Closed pjvandehaar closed 8 years ago

pjvandehaar commented 8 years ago

Even with a binning threshold of pval=1e-4, the variant bins are the slow part (~500ms).

Improving the code speeds things up, but I think we're mostly constrained by the cost of drawing ~50k circles in the DOM.

Ways to bin variants:

Option 1: When there's a string of neglog10_pvals, replace them with a [start, end] in the json and a line with stroke-linecap:round in the svg. I suspect that this will eliminate 80% of circles.

Option 2: The circles have radius 2.3. We have ~1000 position bins in a plot >=700px wide. Columns overlap their neighbors at browser widths < 3200px.
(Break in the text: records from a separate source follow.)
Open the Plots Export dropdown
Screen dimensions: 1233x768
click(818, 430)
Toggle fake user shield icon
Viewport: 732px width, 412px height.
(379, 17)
Exploit that.

dtaliun commented 8 years ago

Do you use clipping?

On Apr 16, 2016, at 3:18 PM, Peter VandeHaar notifications@github.com wrote:

Even with a binning threshold of pval=1e-4, the variant bins are the slow part (~500ms).

Improving the code speeds things up, but I think we're mostly constrained by the cost of drawing ~50k circles in the DOM.

So, ways to bin variants:

Option 1: When there's a string of neglog10_pvals, replace them with a [start, end] in the json and a line with stroke-linecap:round in the svg.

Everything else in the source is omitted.